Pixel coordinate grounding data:
··········

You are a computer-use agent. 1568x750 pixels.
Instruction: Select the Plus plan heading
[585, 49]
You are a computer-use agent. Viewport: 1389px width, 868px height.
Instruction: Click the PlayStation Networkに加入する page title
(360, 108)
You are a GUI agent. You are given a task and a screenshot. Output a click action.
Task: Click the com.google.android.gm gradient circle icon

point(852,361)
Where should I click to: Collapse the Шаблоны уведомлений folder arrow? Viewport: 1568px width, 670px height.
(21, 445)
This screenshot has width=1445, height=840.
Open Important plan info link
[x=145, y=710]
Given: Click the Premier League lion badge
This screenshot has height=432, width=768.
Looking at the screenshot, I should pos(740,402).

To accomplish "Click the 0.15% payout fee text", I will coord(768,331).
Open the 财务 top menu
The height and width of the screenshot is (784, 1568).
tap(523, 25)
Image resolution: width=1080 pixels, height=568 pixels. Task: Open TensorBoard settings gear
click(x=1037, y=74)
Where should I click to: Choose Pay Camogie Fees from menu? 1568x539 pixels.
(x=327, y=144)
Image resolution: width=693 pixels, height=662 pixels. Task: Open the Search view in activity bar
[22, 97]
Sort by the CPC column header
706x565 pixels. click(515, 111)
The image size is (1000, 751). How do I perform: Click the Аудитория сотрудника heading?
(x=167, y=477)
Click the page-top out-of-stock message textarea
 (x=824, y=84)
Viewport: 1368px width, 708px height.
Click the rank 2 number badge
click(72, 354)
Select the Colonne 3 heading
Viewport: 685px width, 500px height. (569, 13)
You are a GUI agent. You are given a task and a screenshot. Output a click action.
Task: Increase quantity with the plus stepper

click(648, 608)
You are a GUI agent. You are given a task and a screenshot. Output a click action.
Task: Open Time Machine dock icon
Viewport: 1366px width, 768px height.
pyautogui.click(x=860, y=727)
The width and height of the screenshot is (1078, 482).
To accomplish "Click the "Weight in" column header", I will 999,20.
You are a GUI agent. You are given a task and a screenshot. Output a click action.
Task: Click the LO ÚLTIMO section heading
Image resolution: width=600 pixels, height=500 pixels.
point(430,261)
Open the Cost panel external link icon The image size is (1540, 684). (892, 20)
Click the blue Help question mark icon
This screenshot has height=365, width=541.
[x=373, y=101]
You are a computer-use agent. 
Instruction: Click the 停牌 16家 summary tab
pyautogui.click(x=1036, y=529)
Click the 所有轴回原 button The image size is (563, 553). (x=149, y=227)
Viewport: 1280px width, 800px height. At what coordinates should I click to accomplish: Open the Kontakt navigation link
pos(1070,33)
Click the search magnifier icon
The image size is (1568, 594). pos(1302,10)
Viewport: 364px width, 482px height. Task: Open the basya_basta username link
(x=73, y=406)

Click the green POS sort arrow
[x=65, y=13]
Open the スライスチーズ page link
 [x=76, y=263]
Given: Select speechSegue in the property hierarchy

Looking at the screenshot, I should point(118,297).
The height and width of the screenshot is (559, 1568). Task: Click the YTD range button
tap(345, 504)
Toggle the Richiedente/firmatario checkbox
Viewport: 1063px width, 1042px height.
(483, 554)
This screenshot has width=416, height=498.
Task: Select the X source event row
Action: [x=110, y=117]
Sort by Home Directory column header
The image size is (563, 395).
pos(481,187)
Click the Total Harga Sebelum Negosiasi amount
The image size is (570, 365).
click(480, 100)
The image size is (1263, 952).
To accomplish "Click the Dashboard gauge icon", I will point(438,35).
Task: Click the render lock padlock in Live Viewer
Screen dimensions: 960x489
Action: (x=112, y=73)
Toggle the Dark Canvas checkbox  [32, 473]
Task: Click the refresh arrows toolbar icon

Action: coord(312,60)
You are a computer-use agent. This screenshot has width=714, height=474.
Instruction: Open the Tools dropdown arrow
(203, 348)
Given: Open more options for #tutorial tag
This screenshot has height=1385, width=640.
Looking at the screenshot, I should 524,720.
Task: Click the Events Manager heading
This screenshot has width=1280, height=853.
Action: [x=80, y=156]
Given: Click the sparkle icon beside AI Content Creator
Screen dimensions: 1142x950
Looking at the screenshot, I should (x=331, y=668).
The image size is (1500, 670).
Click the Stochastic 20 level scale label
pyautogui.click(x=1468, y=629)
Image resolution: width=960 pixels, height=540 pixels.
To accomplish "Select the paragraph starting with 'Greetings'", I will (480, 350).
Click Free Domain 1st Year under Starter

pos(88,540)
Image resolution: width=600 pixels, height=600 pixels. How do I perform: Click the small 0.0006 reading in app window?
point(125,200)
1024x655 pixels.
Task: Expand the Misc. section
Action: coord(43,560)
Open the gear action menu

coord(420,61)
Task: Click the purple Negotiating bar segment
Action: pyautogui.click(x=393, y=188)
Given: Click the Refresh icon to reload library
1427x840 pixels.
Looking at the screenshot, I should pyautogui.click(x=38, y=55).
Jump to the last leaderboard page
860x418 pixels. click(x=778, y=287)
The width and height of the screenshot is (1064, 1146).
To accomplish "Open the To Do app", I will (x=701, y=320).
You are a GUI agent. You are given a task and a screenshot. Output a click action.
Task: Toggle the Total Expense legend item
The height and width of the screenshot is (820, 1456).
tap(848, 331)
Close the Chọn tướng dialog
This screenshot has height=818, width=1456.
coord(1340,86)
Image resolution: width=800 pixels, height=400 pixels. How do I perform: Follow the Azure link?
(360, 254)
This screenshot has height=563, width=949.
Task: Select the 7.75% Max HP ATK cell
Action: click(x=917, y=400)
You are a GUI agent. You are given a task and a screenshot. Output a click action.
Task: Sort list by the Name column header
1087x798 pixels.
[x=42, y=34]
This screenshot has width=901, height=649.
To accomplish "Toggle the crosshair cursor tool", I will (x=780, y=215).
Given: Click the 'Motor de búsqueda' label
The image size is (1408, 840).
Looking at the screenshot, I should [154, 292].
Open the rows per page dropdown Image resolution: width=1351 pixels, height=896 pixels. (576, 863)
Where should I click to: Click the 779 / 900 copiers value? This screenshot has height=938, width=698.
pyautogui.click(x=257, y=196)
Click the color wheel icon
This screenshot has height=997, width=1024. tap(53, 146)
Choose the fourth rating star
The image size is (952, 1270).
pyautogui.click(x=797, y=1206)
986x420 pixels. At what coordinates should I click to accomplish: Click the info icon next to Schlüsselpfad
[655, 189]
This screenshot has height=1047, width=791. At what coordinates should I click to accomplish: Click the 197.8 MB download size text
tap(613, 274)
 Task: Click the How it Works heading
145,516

··········

> Assigned task:
In this exercise, you retype all of the data exactly as it appears above.

> Output for this exercise:
You are a computer-use agent. 1568x750 pixels.
Instruction: Select the Plus plan heading
[585, 49]
You are a computer-use agent. Viewport: 1389px width, 868px height.
Instruction: Click the PlayStation Networkに加入する page title
(360, 108)
You are a GUI agent. You are given a task and a screenshot. Output a click action.
Task: Click the com.google.android.gm gradient circle icon

point(852,361)
Where should I click to: Collapse the Шаблоны уведомлений folder arrow? Viewport: 1568px width, 670px height.
(21, 445)
This screenshot has width=1445, height=840.
Open Important plan info link
[x=145, y=710]
Given: Click the Premier League lion badge
This screenshot has height=432, width=768.
Looking at the screenshot, I should pos(740,402).

To accomplish "Click the 0.15% payout fee text", I will coord(768,331).
Open the 财务 top menu
The height and width of the screenshot is (784, 1568).
tap(523, 25)
Image resolution: width=1080 pixels, height=568 pixels. Task: Open TensorBoard settings gear
click(x=1037, y=74)
Where should I click to: Choose Pay Camogie Fees from menu? 1568x539 pixels.
(x=327, y=144)
Image resolution: width=693 pixels, height=662 pixels. Task: Open the Search view in activity bar
[22, 97]
Sort by the CPC column header
706x565 pixels. click(515, 111)
The image size is (1000, 751). How do I perform: Click the Аудитория сотрудника heading?
(x=167, y=477)
Click the page-top out-of-stock message textarea
 (x=824, y=84)
Viewport: 1368px width, 708px height.
Click the rank 2 number badge
click(72, 354)
Select the Colonne 3 heading
Viewport: 685px width, 500px height. (569, 13)
You are a GUI agent. You are given a task and a screenshot. Output a click action.
Task: Increase quantity with the plus stepper

click(648, 608)
You are a GUI agent. You are given a task and a screenshot. Output a click action.
Task: Open Time Machine dock icon
Viewport: 1366px width, 768px height.
pyautogui.click(x=860, y=727)
The width and height of the screenshot is (1078, 482).
To accomplish "Click the "Weight in" column header", I will 999,20.
You are a GUI agent. You are given a task and a screenshot. Output a click action.
Task: Click the LO ÚLTIMO section heading
Image resolution: width=600 pixels, height=500 pixels.
point(430,261)
Open the Cost panel external link icon The image size is (1540, 684). (892, 20)
Click the blue Help question mark icon
This screenshot has height=365, width=541.
[x=373, y=101]
You are a computer-use agent. 
Instruction: Click the 停牌 16家 summary tab
pyautogui.click(x=1036, y=529)
Click the 所有轴回原 button The image size is (563, 553). (x=149, y=227)
Viewport: 1280px width, 800px height. At what coordinates should I click to accomplish: Open the Kontakt navigation link
pos(1070,33)
Click the search magnifier icon
The image size is (1568, 594). pos(1302,10)
Viewport: 364px width, 482px height. Task: Open the basya_basta username link
(x=73, y=406)

Click the green POS sort arrow
[x=65, y=13]
Open the スライスチーズ page link
 [x=76, y=263]
Given: Select speechSegue in the property hierarchy

Looking at the screenshot, I should point(118,297).
The height and width of the screenshot is (559, 1568). Task: Click the YTD range button
tap(345, 504)
Toggle the Richiedente/firmatario checkbox
Viewport: 1063px width, 1042px height.
(483, 554)
This screenshot has width=416, height=498.
Task: Select the X source event row
Action: [x=110, y=117]
Sort by Home Directory column header
The image size is (563, 395).
pos(481,187)
Click the Total Harga Sebelum Negosiasi amount
The image size is (570, 365).
click(480, 100)
The image size is (1263, 952).
To accomplish "Click the Dashboard gauge icon", I will point(438,35).
Task: Click the render lock padlock in Live Viewer
Screen dimensions: 960x489
Action: (x=112, y=73)
Toggle the Dark Canvas checkbox  [32, 473]
Task: Click the refresh arrows toolbar icon

Action: coord(312,60)
You are a computer-use agent. This screenshot has width=714, height=474.
Instruction: Open the Tools dropdown arrow
(203, 348)
Given: Open more options for #tutorial tag
This screenshot has height=1385, width=640.
Looking at the screenshot, I should 524,720.
Task: Click the Events Manager heading
This screenshot has width=1280, height=853.
Action: [x=80, y=156]
Given: Click the sparkle icon beside AI Content Creator
Screen dimensions: 1142x950
Looking at the screenshot, I should (x=331, y=668).
The image size is (1500, 670).
Click the Stochastic 20 level scale label
pyautogui.click(x=1468, y=629)
Image resolution: width=960 pixels, height=540 pixels.
To accomplish "Select the paragraph starting with 'Greetings'", I will (480, 350).
Click Free Domain 1st Year under Starter

pos(88,540)
Image resolution: width=600 pixels, height=600 pixels. How do I perform: Click the small 0.0006 reading in app window?
point(125,200)
1024x655 pixels.
Task: Expand the Misc. section
Action: coord(43,560)
Open the gear action menu

coord(420,61)
Task: Click the purple Negotiating bar segment
Action: pyautogui.click(x=393, y=188)
Given: Click the Refresh icon to reload library
1427x840 pixels.
Looking at the screenshot, I should pyautogui.click(x=38, y=55).
Jump to the last leaderboard page
860x418 pixels. click(x=778, y=287)
The width and height of the screenshot is (1064, 1146).
To accomplish "Open the To Do app", I will (x=701, y=320).
You are a GUI agent. You are given a task and a screenshot. Output a click action.
Task: Toggle the Total Expense legend item
The height and width of the screenshot is (820, 1456).
tap(848, 331)
Close the Chọn tướng dialog
This screenshot has height=818, width=1456.
coord(1340,86)
Image resolution: width=800 pixels, height=400 pixels. How do I perform: Follow the Azure link?
(360, 254)
This screenshot has height=563, width=949.
Task: Select the 7.75% Max HP ATK cell
Action: click(x=917, y=400)
You are a GUI agent. You are given a task and a screenshot. Output a click action.
Task: Sort list by the Name column header
1087x798 pixels.
[x=42, y=34]
This screenshot has width=901, height=649.
To accomplish "Toggle the crosshair cursor tool", I will (x=780, y=215).
Given: Click the 'Motor de búsqueda' label
The image size is (1408, 840).
Looking at the screenshot, I should [154, 292].
Open the rows per page dropdown Image resolution: width=1351 pixels, height=896 pixels. (576, 863)
Where should I click to: Click the 779 / 900 copiers value? This screenshot has height=938, width=698.
pyautogui.click(x=257, y=196)
Click the color wheel icon
This screenshot has height=997, width=1024. tap(53, 146)
Choose the fourth rating star
The image size is (952, 1270).
pyautogui.click(x=797, y=1206)
986x420 pixels. At what coordinates should I click to accomplish: Click the info icon next to Schlüsselpfad
[655, 189]
This screenshot has height=1047, width=791. At what coordinates should I click to accomplish: Click the 197.8 MB download size text
tap(613, 274)
 Task: Click the How it Works heading
145,516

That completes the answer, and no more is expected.